In 2007, he looked on course for victory only for the team to pull out 262 laps into the race.
"It's awful when it happens like that as you go home and it haunts you," he added. "Suddenly, the race has slipped away and there's nothing you can do about it. You then just try and make yourself feel better by trying to win every other race that season."
Le Mans is also renowned for some spectacular crashes over the years. McNish has been lucky and come away relatively unscathed, bar one accident a few years ago.

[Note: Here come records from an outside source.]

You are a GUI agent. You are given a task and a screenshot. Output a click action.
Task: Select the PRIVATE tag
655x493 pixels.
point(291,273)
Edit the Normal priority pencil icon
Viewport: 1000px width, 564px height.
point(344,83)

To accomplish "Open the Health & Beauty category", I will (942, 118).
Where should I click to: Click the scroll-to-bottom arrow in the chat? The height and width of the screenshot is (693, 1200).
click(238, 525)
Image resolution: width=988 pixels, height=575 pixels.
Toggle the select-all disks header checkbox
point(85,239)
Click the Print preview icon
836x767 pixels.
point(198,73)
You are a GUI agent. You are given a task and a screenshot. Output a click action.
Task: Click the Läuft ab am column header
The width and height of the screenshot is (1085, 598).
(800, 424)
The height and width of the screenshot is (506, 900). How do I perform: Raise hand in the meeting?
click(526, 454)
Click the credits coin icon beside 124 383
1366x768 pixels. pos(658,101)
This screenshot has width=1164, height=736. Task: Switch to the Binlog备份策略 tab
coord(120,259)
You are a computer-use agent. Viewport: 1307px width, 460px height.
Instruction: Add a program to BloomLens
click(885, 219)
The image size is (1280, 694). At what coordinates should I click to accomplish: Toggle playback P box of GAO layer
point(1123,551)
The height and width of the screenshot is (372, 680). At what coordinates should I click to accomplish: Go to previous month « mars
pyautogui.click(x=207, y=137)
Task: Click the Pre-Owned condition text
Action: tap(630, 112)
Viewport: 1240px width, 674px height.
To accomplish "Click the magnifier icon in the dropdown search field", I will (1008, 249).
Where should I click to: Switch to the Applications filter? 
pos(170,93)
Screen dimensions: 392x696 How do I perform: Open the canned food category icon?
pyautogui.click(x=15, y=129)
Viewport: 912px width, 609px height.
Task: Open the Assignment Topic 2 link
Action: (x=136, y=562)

"I came into the Porsche curves and the other Audi in front of me, driven by JJ Lehto, just blew up and I hit it at speed and just flipped," he recalled. "I woke up in hospital with a concussion and bruising and I wasn't allowed to drive for a month. So that certainly shook me up a bit."
However this year's race unfolds, it will always have a special place in McNish's heart. He credits it as the event that turned around his motor racing career but admits that his two wins are not necessarily the best of his time in motorsport.
"The 1998 win completely changed my career," he said. "I was a slightly forgotten man of motorsport at that time and then suddenly F1 began to call once again.
"But is it my best-ever win? It's probably right up there, but it's difficult to know whether it rivals my first-ever win in karting."
McNish will line up today to try to win the race for the third time. "For me, it's always been about the win. It's a special race, with special memories for so many different people. I hope to have a few more myself."